Sunday, July 10, 2005

Association in Crisis

Association in Crisis

One of the problems that faces every small NGO is funding. When you work at the grassroots level in a not-for-profit association, it is unavoidable that a part of your time will be dedicated to finding sponsors and partners in order to cover the inevitable costs. There are many organisations out there whose sole aim is to promote the activity of civil society and foundations, large NGOs and international agencies all have funds set aside for such activity.

When I first started working with the Association for Asylum Seekers and Refugees in Poland, I was surprised, if not shocked, to discover that there was no long-term funding in place and that to date the association had survived by jumping from short-term project to short-term project. The fact that the association has survived is thanks in part to the flexibility of the management, and the fact that from time to time personal donations have covered the costs of running the association.

This way of dealing with the situation however is not sustainable. The association is run solely by volunteers and if those working here are not paid, it is impossible, and unprofessional, to expect these people to cover costs that should be financed through other means. This personal generosity, as well as its saving grace, has also been a negative factor for the association. Long-term funding opportunities have not been exploited fully, although admittedly the application processes for such funds are lengthy and complicated. Larger organisations have not been prepared to cooperate with the association which also makes access to funds such as those from the European Commission seem out of reach. Most of the association’s energy has been put into activities rather than strategic thinking and long-term planning. This is obviously important but now we are facing a crisis.
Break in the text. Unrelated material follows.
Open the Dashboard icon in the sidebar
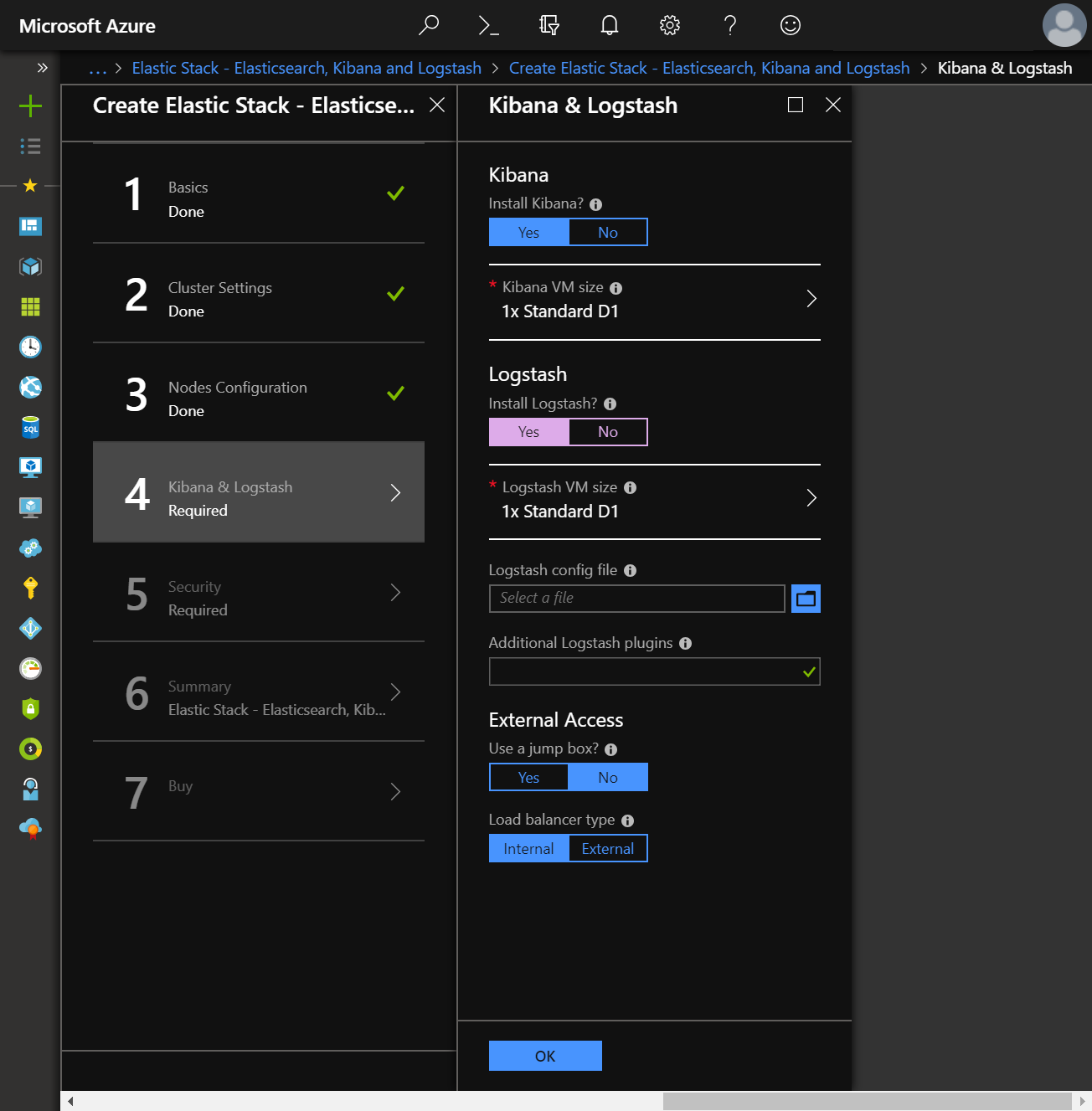Screen dimensions: 1092x1111 30,226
As I write the office of the association is behind payments on its rent. The two telephone lines have been disconnected due to unpaid bills and this hinders the correct functioning of the office. The funds given by the regional authority have been used to cover the costs so far this year, and they tell us there is no scope for additional funding. The letters sent to international organisations have met with no offers, although several organisations such as the OSCE and British Council have praised the work of the association and have offered future opportunities for collaboration.

Without finding a way for the basic costs of the association to be covered it will not survive. We have decided to continue our general search with those large organisations that could be in a position to help. However, if you think you might be in a position to help, please see the Voice of Exile website (see links) and contact us. The money will go to a fund which will only be used for covering the basic costs of the office, enabling all the dedicated volunteers to continue the essential work of the association. In return we will keep you up to date with all the current activities of the association.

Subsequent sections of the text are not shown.